In hypoparathyroidism, the body does not produce enough parathyroid hormone (PTH), which leads to a number of different symptoms for people with the rare condition.

Since PTH is involved in regulating the levels of calcium and phosphate in the body, a lack of this hormone usually leads to low levels of both. Among its functions, calcium is crucial to maintaining strong bones and teeth; phosphate teams up with calcium to build and repair them. Both also play other roles.

The five most common types of symptoms in hypoparathyroidism are as follows:


Tetany is a condition in which the cells of the nervous system are easily excitable. It typically is caused by low levels of calcium (hypocalcemia). Hypocalcemia leads to a change in the ratio of calcium inside and outside the nerve cells, making them more likely to activate. These signals may result in muscle contractions or abnormal sensations.

This condition can lead to some of the most common symptoms of hypoparathyroidism, including painful muscle spasms in the hands and feet, facial muscle spasms, cramping, and tingling and burning sensations in the hands, feet, lips, and tongue.

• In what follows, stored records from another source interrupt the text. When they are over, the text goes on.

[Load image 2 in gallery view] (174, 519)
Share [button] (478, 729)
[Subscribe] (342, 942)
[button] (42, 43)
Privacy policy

Patients with hypoparathyroidism may experience tiredness, weakness, or fatigue. There are a number of different possible causes for these symptoms. Calcium is necessary for muscle contraction, including the heart muscle. Thus, low levels of calcium could affect the heart’s ability to supply oxygen and nutrients to different organs and can lead to fatigue.

There also is evidence that hypoparathyroidism may lead to neurological impairment that could, in turn, result in irregular heartbeats and fatigue.

Finally, fatigue may be the result of trouble sleeping due to other symptoms such as pain and spasms, or depression.

Skin, hair, and nail symptoms

PTH plays a role in the generation and differentiation of hair follicle cells. Hair follicles also can cause changes directly on the skin. Insufficient levels of PTH can, therefore, lead to rough, dry skin, brittle nails, and coarse, easily breakable hair.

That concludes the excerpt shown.